From the material below, pull out the lines from the line with "The height and width of the screenshot is (1320, 1920)." up to and including the line with "Click the 新", and reproduce them without any change. Give only those lines.
╔══
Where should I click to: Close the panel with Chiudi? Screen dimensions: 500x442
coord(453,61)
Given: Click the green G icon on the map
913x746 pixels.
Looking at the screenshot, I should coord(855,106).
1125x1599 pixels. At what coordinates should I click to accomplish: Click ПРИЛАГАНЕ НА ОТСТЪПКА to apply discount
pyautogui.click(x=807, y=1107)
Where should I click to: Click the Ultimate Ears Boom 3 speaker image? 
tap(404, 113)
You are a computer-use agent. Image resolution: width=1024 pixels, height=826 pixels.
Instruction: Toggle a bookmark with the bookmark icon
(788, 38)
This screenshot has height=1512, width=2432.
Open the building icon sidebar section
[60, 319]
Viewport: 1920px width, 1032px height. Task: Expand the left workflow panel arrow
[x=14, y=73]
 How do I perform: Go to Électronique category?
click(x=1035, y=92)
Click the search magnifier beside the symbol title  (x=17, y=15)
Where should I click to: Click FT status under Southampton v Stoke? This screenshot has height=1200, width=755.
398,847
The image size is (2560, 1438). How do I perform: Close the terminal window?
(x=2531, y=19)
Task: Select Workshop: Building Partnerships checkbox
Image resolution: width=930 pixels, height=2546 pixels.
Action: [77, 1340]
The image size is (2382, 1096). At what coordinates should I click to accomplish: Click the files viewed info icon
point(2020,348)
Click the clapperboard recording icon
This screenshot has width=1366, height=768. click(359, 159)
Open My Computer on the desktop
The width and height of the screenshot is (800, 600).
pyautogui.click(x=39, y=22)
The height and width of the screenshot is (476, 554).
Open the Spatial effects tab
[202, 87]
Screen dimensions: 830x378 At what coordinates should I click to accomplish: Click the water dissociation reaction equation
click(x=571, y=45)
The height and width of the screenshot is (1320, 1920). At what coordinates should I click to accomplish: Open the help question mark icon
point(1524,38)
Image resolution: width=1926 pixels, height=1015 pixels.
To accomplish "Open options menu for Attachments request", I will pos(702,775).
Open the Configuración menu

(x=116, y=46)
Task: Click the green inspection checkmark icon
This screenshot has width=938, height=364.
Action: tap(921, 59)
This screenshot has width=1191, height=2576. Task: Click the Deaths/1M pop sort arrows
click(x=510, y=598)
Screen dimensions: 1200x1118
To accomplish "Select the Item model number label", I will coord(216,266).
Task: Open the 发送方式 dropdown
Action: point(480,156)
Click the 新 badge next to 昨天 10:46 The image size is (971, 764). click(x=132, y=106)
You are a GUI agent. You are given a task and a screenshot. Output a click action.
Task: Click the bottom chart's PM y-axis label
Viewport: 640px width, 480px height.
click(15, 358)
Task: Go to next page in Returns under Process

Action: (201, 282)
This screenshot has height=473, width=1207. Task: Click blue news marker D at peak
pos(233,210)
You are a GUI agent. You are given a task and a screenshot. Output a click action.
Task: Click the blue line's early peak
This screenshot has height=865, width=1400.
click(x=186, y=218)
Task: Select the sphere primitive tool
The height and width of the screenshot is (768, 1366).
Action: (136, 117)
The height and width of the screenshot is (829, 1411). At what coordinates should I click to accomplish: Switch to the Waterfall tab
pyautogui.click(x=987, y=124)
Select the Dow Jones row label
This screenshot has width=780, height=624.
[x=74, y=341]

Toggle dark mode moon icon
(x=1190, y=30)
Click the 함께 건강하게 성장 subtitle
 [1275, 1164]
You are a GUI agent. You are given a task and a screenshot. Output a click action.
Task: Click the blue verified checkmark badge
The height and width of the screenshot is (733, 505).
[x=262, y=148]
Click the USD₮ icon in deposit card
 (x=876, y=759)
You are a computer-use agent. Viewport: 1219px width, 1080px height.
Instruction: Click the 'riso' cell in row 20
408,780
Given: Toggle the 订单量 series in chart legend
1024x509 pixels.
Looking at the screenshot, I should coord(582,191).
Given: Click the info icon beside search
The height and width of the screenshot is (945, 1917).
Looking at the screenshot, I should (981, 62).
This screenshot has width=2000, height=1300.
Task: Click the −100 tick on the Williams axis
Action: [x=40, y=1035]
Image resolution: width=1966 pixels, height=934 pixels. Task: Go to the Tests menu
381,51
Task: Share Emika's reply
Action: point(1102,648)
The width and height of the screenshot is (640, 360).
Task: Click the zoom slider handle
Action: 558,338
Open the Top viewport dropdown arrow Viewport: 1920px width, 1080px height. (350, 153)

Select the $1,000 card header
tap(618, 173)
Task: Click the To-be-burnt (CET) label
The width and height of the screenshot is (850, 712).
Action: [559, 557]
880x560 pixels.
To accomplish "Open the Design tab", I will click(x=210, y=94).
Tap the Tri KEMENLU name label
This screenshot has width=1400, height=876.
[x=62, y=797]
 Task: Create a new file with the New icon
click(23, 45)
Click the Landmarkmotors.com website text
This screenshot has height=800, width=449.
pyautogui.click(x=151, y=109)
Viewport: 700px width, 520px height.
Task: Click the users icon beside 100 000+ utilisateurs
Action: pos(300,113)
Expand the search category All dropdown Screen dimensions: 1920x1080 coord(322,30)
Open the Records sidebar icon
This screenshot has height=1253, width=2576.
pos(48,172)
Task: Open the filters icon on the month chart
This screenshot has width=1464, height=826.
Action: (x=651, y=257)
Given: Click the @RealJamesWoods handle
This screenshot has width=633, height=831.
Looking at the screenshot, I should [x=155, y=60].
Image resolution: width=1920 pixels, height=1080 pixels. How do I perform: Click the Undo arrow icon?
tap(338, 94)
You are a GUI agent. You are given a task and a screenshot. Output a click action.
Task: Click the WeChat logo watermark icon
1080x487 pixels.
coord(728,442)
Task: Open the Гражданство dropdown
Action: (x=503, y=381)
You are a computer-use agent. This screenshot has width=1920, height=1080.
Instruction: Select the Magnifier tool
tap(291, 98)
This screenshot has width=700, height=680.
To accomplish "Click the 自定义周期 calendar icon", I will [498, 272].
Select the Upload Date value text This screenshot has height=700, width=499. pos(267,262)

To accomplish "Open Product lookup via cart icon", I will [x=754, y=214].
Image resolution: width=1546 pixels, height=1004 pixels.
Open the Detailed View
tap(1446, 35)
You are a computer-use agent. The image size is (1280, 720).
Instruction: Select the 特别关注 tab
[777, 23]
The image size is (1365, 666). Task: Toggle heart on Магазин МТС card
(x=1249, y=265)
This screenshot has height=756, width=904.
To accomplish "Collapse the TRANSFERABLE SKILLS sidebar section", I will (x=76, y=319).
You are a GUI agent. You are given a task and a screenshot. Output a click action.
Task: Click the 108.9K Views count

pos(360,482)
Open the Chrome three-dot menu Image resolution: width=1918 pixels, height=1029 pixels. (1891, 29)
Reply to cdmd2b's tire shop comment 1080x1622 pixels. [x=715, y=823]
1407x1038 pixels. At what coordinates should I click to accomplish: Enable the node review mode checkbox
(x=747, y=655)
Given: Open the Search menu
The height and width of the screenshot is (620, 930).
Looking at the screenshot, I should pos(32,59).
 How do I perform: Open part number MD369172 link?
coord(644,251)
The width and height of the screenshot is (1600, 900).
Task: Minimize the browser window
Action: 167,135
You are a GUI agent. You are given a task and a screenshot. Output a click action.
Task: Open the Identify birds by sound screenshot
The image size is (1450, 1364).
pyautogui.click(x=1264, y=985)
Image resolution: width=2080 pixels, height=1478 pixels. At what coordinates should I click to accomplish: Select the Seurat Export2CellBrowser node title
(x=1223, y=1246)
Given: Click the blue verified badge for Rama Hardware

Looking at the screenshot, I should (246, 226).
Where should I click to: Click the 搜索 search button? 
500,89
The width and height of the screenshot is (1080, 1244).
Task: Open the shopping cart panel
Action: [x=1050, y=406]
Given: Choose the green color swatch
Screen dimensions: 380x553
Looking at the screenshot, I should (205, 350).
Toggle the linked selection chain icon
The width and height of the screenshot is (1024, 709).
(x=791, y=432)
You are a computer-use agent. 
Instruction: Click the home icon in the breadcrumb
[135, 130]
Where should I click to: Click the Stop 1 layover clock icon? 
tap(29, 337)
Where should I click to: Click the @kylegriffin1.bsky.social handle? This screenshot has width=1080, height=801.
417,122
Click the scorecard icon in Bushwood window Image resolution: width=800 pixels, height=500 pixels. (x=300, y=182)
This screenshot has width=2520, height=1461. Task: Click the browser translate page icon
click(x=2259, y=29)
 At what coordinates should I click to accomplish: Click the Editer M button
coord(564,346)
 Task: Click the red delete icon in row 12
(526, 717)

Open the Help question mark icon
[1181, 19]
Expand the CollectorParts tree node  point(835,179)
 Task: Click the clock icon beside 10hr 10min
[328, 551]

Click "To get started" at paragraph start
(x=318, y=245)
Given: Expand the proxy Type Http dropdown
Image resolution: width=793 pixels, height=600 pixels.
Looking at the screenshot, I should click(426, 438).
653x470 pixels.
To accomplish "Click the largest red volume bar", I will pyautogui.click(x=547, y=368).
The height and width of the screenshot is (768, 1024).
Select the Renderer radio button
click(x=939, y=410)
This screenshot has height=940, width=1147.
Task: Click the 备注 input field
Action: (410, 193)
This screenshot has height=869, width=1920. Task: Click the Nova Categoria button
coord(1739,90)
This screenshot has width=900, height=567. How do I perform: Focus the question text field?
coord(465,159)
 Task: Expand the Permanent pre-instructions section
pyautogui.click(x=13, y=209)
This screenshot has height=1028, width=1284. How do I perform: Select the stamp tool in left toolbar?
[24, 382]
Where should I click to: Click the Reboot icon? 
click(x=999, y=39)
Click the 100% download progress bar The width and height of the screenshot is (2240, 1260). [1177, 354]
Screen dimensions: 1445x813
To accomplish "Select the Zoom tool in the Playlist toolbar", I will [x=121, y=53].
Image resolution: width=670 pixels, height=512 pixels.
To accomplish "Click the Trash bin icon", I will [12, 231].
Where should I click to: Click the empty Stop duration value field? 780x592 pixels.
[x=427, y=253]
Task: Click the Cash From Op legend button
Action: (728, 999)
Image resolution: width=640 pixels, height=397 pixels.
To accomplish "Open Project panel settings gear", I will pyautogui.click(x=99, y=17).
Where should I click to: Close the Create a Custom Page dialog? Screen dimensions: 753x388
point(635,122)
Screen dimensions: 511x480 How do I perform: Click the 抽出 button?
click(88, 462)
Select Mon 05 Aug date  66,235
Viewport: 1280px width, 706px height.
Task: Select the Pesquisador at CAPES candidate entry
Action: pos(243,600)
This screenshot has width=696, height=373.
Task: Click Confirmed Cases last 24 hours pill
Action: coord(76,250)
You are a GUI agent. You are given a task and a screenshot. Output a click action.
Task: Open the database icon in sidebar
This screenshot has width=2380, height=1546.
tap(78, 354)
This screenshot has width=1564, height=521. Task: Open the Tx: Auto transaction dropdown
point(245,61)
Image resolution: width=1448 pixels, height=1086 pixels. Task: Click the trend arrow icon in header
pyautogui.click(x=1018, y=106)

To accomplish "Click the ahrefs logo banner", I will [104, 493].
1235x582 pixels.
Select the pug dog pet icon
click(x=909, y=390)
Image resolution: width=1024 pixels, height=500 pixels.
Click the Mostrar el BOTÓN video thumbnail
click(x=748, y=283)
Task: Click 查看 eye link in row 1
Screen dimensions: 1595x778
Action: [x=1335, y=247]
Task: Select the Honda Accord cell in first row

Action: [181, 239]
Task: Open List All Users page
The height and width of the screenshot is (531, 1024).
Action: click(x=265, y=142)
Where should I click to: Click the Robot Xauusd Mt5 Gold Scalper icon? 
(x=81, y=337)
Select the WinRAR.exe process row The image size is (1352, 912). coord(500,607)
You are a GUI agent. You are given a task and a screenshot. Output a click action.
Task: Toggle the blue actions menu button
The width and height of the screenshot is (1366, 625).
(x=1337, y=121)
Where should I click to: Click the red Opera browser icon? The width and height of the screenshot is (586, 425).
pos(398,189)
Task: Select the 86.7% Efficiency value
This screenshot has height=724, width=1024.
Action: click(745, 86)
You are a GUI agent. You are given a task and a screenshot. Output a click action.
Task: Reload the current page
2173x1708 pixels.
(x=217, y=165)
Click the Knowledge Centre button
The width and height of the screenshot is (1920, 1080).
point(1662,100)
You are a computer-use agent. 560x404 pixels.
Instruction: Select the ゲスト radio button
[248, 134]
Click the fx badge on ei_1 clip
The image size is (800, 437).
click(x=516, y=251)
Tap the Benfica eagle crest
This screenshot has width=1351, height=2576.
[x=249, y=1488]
╚══
• [Task output]
The height and width of the screenshot is (1320, 1920). At what coordinates should I click to accomplish: Open the help question mark icon
point(1524,38)
Image resolution: width=1926 pixels, height=1015 pixels.
To accomplish "Open options menu for Attachments request", I will pos(702,775).
Open the Configuración menu

(x=116, y=46)
Task: Click the green inspection checkmark icon
This screenshot has width=938, height=364.
Action: tap(921, 59)
This screenshot has width=1191, height=2576. Task: Click the Deaths/1M pop sort arrows
click(x=510, y=598)
Screen dimensions: 1200x1118
To accomplish "Select the Item model number label", I will coord(216,266).
Task: Open the 发送方式 dropdown
Action: point(480,156)
Click the 新 badge next to 昨天 10:46 The image size is (971, 764). click(x=132, y=106)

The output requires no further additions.